En un informe realizado este miércoles, el obispo emérito de la Diócesis de Tapachula, Jaime Calderón, denunció una situación alarmante en la Sierra Fronteriza entre México y Guatemala, donde casi 600 personas buscaron refugio en territorio guatemalteco a causa de la violencia. En medio de esta crisis, la población civil se vio obligada a actuar como escudos humanos en los enfrentamientos entre grupos del crimen organizado que compiten por el control de la región.
Calderón describió cómo los habitantes de la región ya estaban subitodos en condiciones angustiantes, con comunidades secuestradas en sus propios hogares, obligadas a pagar extorsiones y enfrentar retenes viales impuestos por los criminales.

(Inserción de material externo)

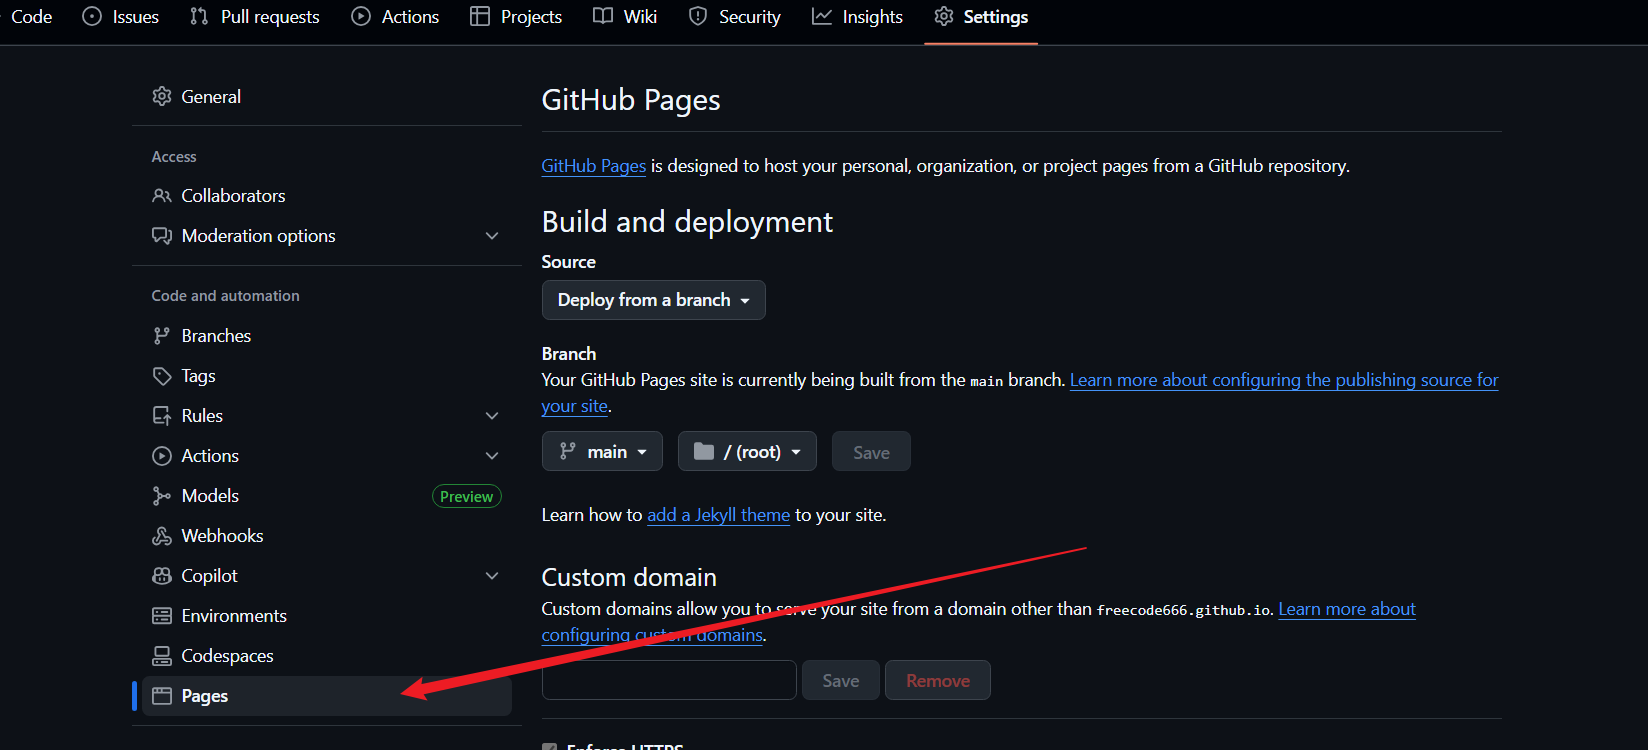Screen dimensions: 1648x750
Task: Open Collaborators settings page
Action: (233, 196)
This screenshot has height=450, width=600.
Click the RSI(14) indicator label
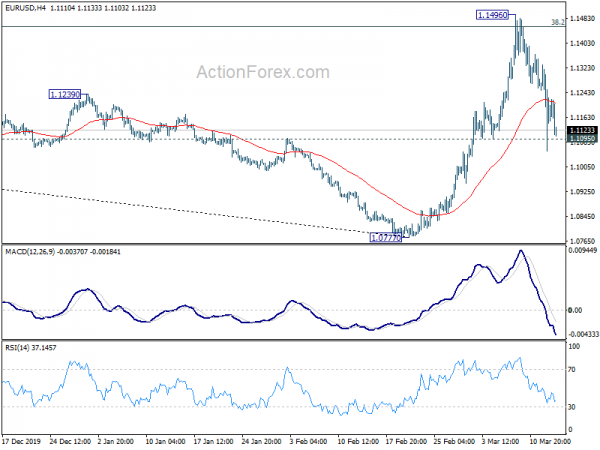pos(17,348)
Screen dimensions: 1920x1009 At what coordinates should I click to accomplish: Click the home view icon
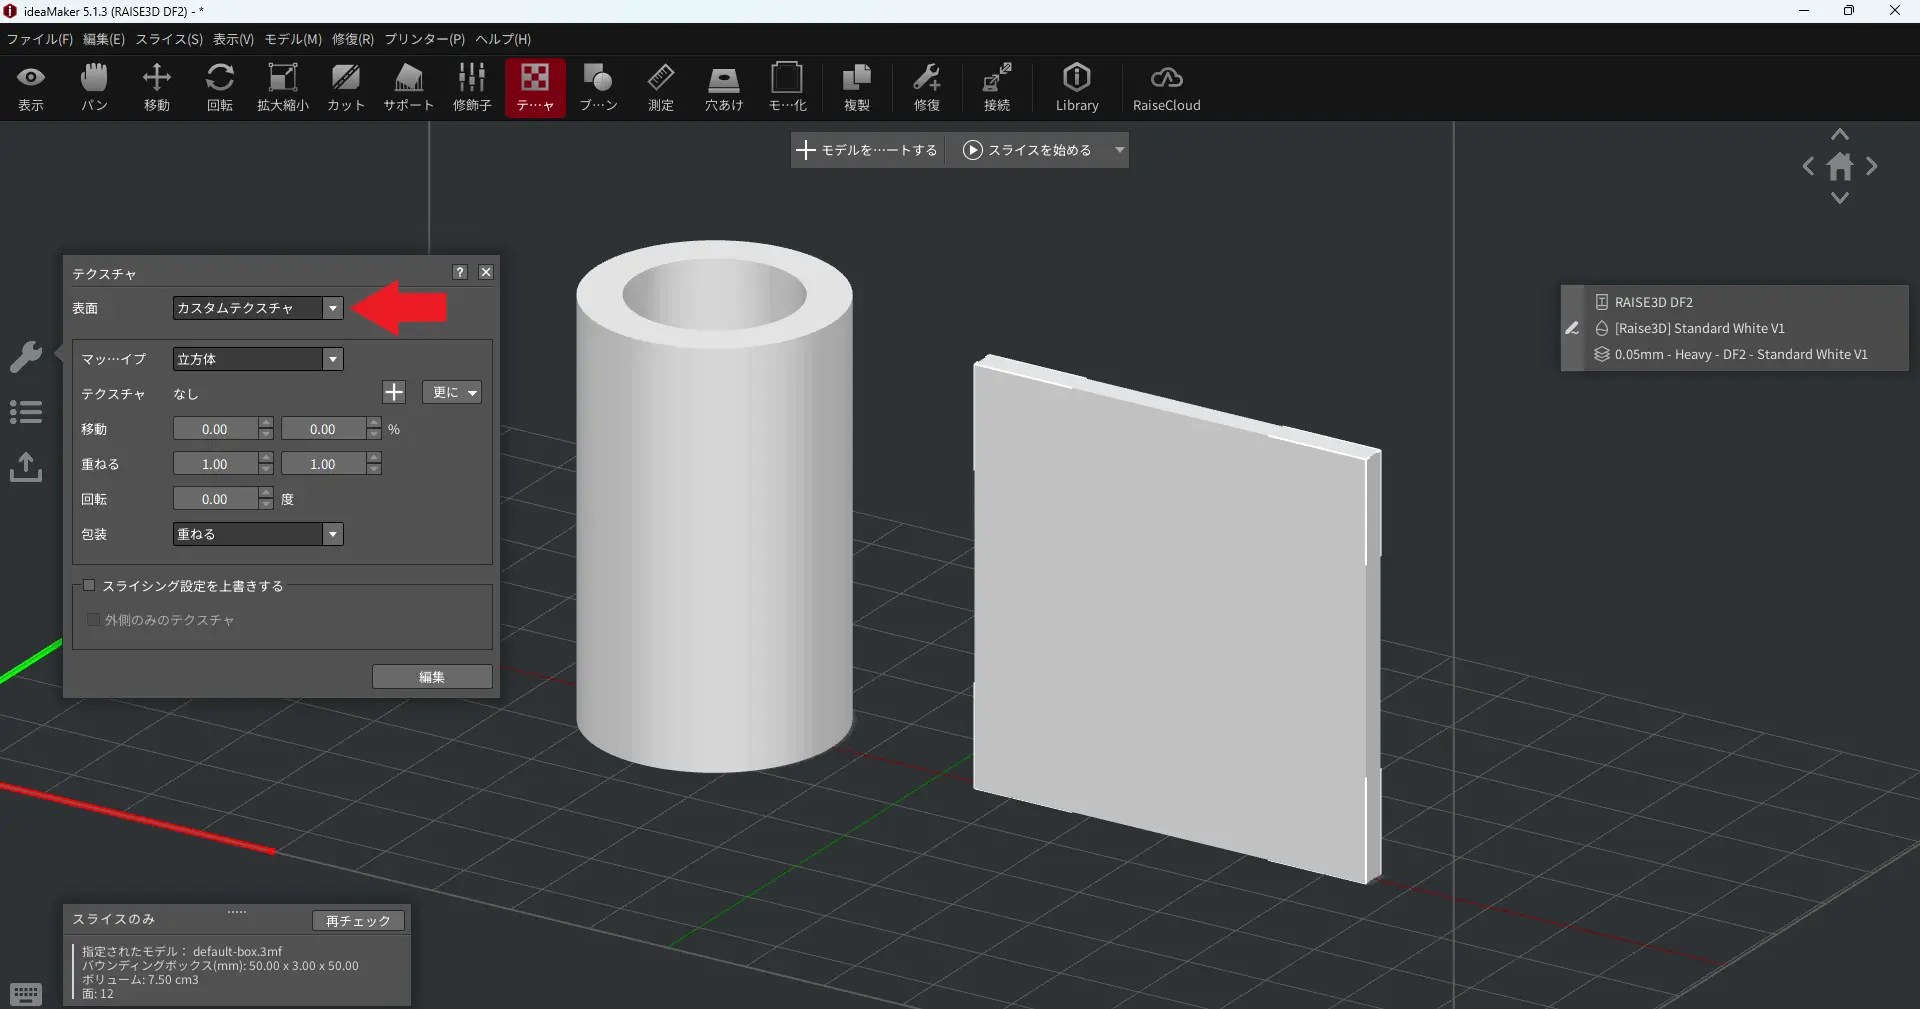[x=1840, y=167]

Sin embargo, en fechas recientes, se sumó la presión de ser amedrentados, amenazados y forzados a participar como escudos humanos en los enfrentamientos entre los carteles de la droga.
Los hechos mencionados tuvieron lugar los días 20 y 22 de julio, aunque no se dieron detalles específicos sobre las comunidades afectadas.

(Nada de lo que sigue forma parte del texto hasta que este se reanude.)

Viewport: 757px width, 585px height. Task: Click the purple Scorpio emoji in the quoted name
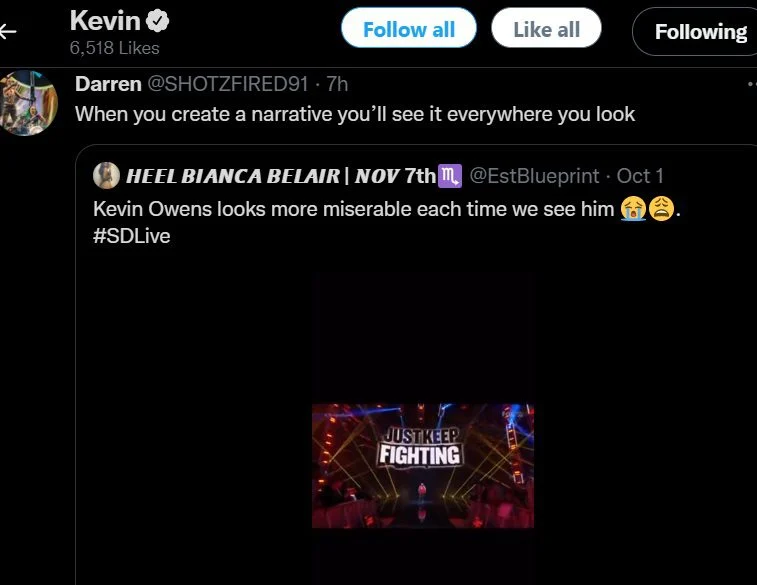(x=450, y=176)
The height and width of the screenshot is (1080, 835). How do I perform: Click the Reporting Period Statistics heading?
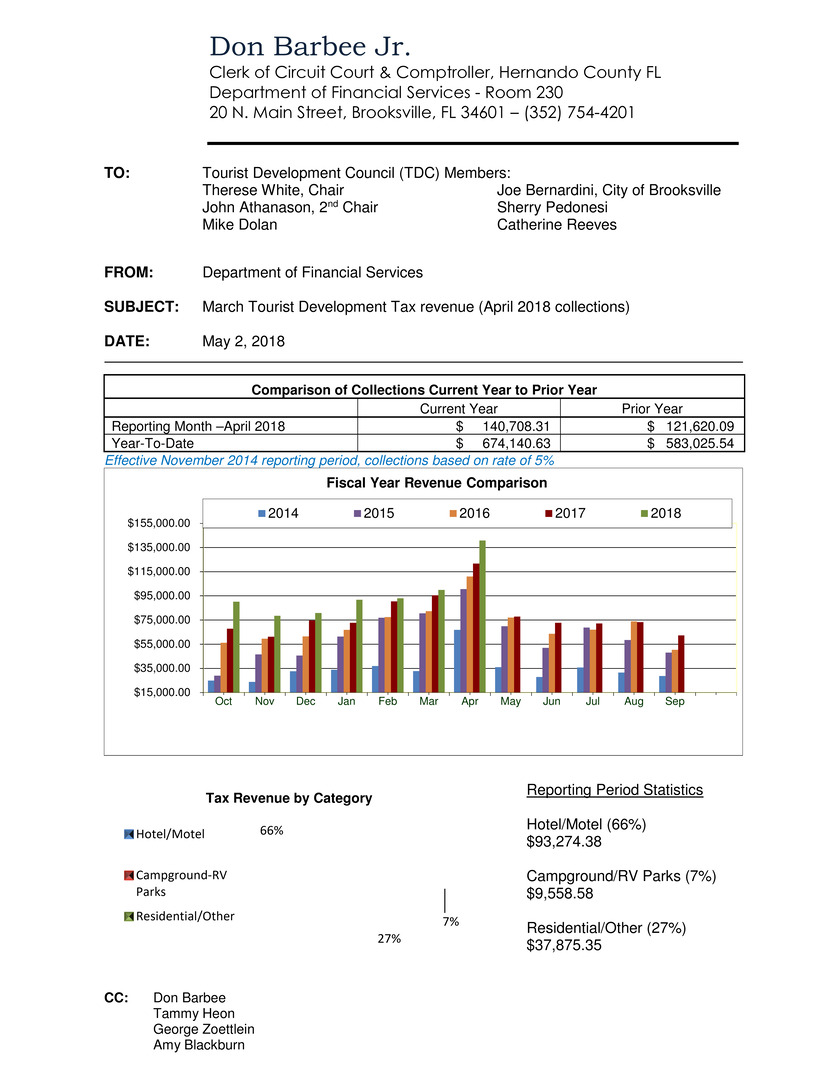pos(614,789)
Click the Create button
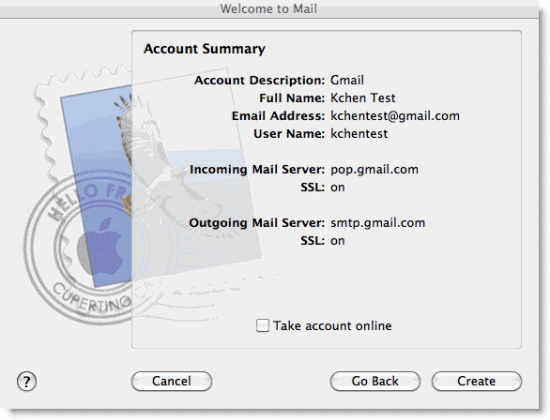Image resolution: width=550 pixels, height=420 pixels. pyautogui.click(x=477, y=381)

El presidente guatemalteco, Bernardo Arévalo, confirmó este miércoles la llegada de familias mexicanas que huyen de la violencia, y al menos 580 personas reciben asistencia en Guatemala, entre niños, mujeres, hombres y ancianos.
Estas familias llegaron a varios puntos en el municipio de Cuilco, departamento de Huehuetenango, a partir del 23 de julio, un día después de los eventos descritos por el obispo Calderón.

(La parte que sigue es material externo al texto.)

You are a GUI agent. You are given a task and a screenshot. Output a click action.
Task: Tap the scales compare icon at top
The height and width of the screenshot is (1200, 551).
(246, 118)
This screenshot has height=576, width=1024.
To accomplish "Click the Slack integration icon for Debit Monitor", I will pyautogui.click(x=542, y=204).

Aunque las autoridades mexicanas no emitieron declaraciones al respecto, informaron a las autoridades guatemaltecas que abandonaron sus hogares debido a la escasez de alimentos y la violencia generada por grupos del crimen organizado.
La lucha entre el Cartel de Sinaloa y el Cartel de Jalisco Nueva Generación por el control de las rutas de tráfico de migrantes, drogas y armas en Chiapas ha contribuido al aumento de la violencia en la región, utilizando conflictos locales para dividir a las comunidades.
La presencia de los militares y la Guardia Nacional mexicana en la zona, según Calderón, no ha sido suficiente para proteger a la población, ya que, según denunciado, reciben órdenes de no intervenir. Mientras tanto, los cárteles buscan imponer silencio, amenazando a la población para que no divulgue lo que están viviendo.
Ante esta crítica situación, el obispo hizo un llamado a la comunidad a alzar la voz, unirse y resistir contra los criminales que pretendían sembrar miedo y división. Los desplazamientos de población en Chiapas no han aumentado en los últimos meses, con miles de personas abandonando sus hogares ante la escalada de violencia, creando una crisis humanitaria sin precedentes en la región.